[Data listing]
================

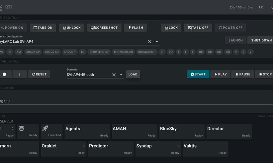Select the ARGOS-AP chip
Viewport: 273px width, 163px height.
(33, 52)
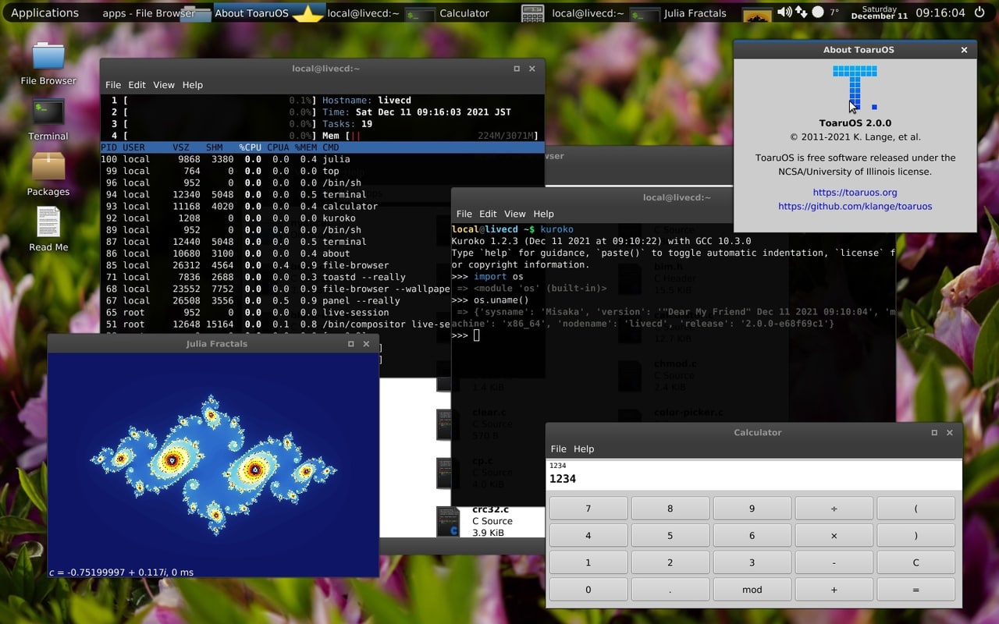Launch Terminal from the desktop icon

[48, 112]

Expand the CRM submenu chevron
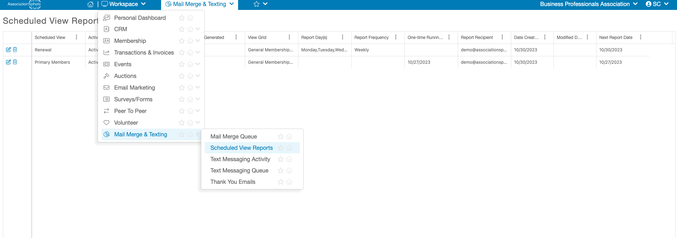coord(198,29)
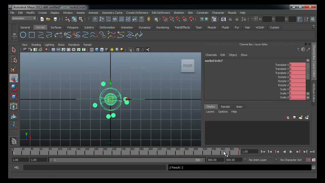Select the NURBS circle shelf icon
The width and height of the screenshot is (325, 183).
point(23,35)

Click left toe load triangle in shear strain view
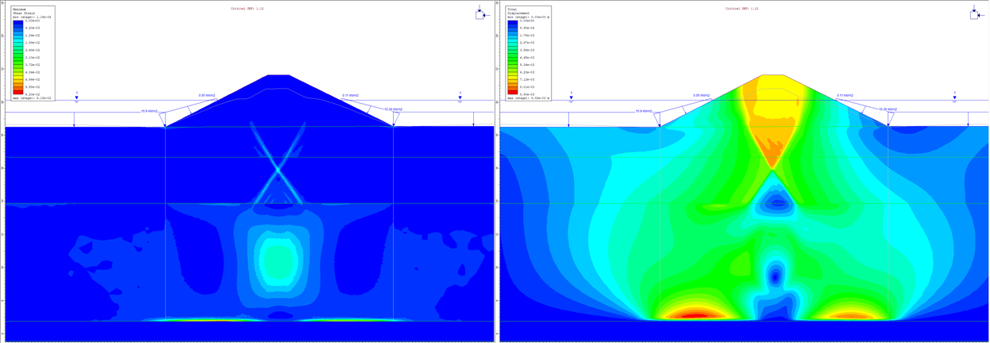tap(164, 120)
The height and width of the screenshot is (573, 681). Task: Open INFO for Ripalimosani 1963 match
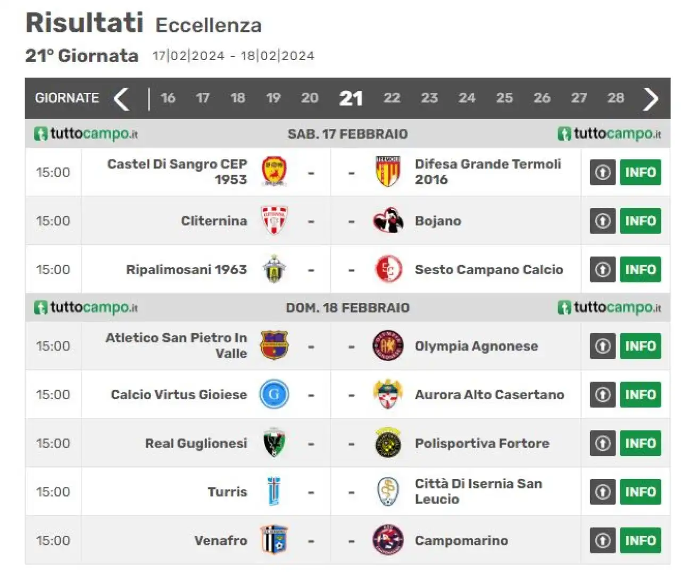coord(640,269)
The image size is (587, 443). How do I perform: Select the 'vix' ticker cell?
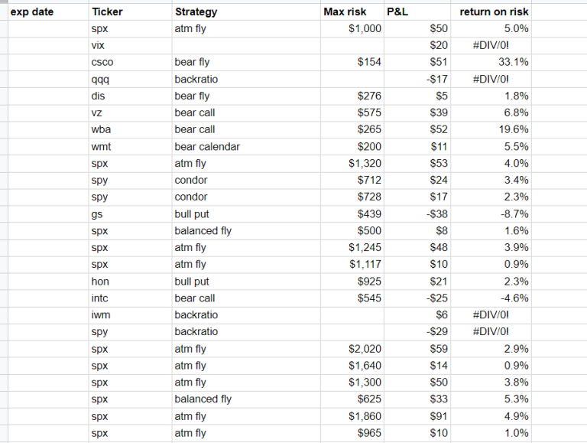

================

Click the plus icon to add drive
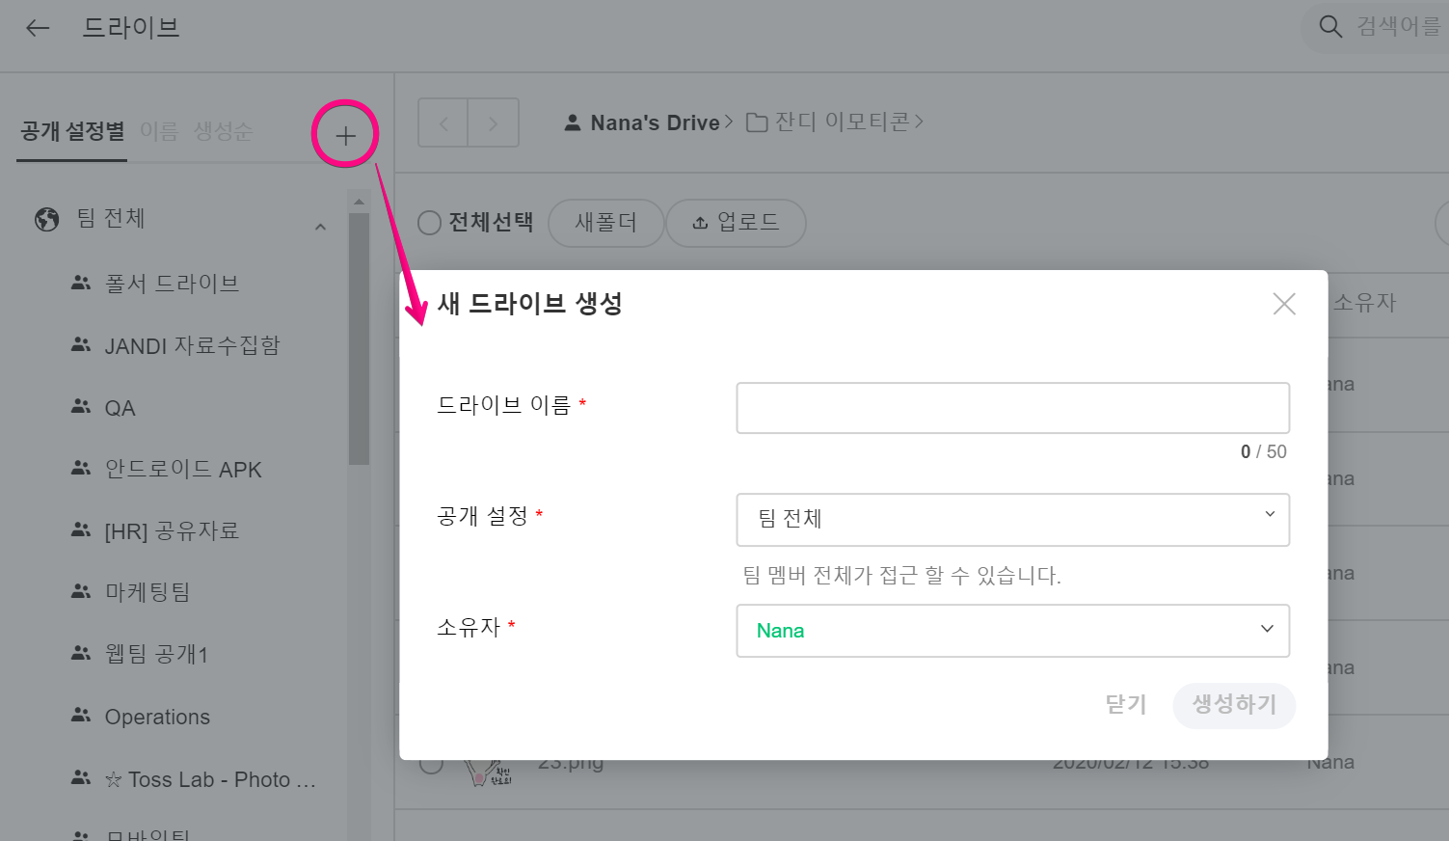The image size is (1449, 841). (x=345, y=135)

================

[Activity]
Give back exactly the lines above from the one with "Click left toe" through the one with "The image size is (587, 443).", both included. Pictures don't belong in the copy.

[Task output]
Click left toe load triangle in shear strain view
tap(164, 120)
The height and width of the screenshot is (573, 681). Task: Open INFO for Ripalimosani 1963 match
coord(640,269)
The image size is (587, 443). How do I perform: Select the 'vix' ticker cell?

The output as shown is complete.